▶ Work to be completed
Keep the pictures out while you transcribe the listing below exactly.

▶ Recorded information
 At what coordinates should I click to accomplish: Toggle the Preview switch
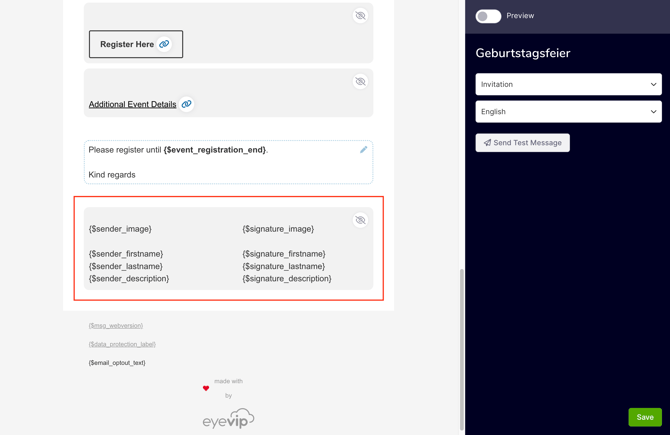pos(488,16)
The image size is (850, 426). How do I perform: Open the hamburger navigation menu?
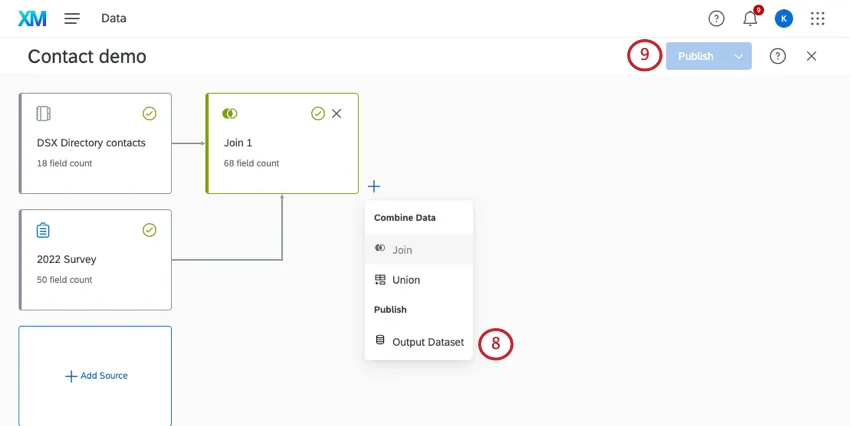pyautogui.click(x=72, y=18)
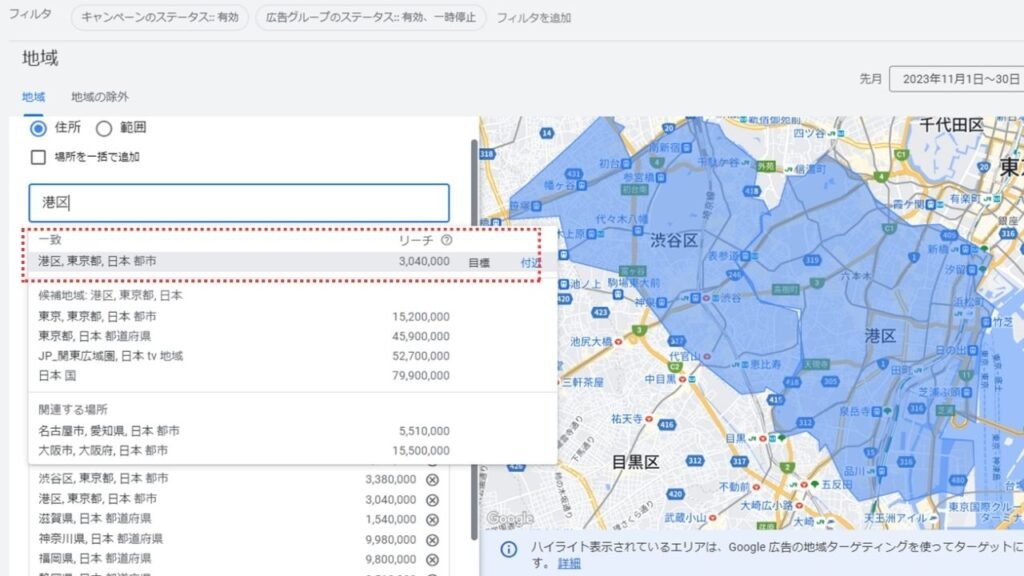
Task: Enable the 場所を一括で追加 checkbox
Action: [x=37, y=156]
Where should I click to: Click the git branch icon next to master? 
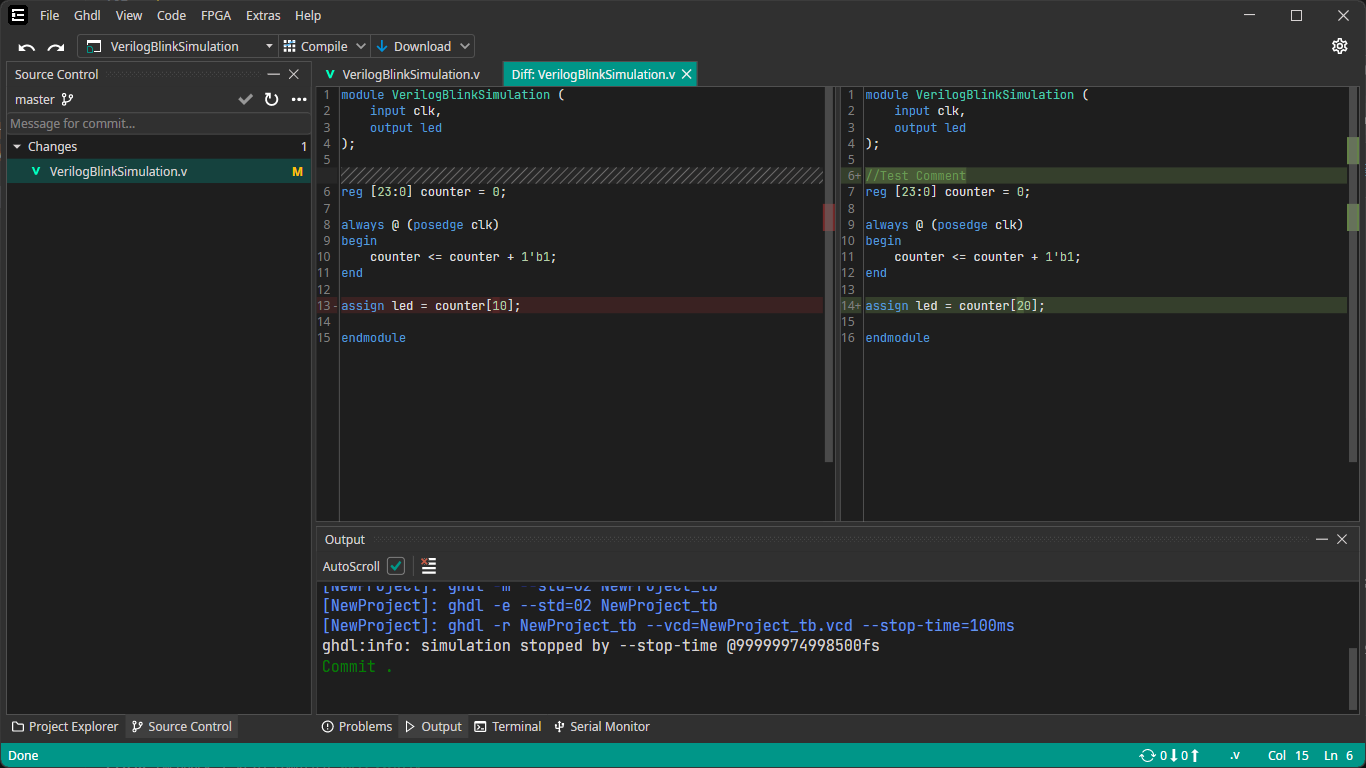click(x=68, y=99)
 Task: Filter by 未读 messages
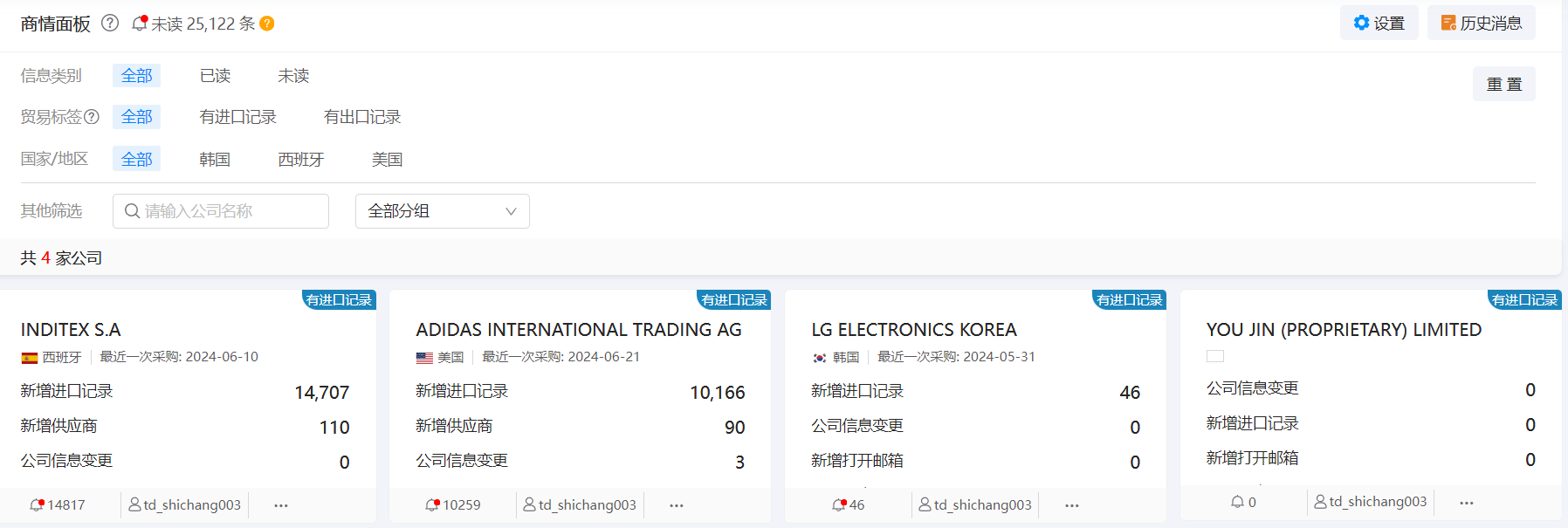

▶ Expected answer
 At what coordinates should I click to accomplish: Toggle the Preview switch
pos(488,16)
The image size is (850, 426). How do I perform: Open the hamburger navigation menu?
pyautogui.click(x=72, y=18)
Task: Enable the 場所を一括で追加 checkbox
Action: [x=37, y=156]
Where should I click to: Click the git branch icon next to master? 
click(x=68, y=99)
 Task: Filter by 未读 messages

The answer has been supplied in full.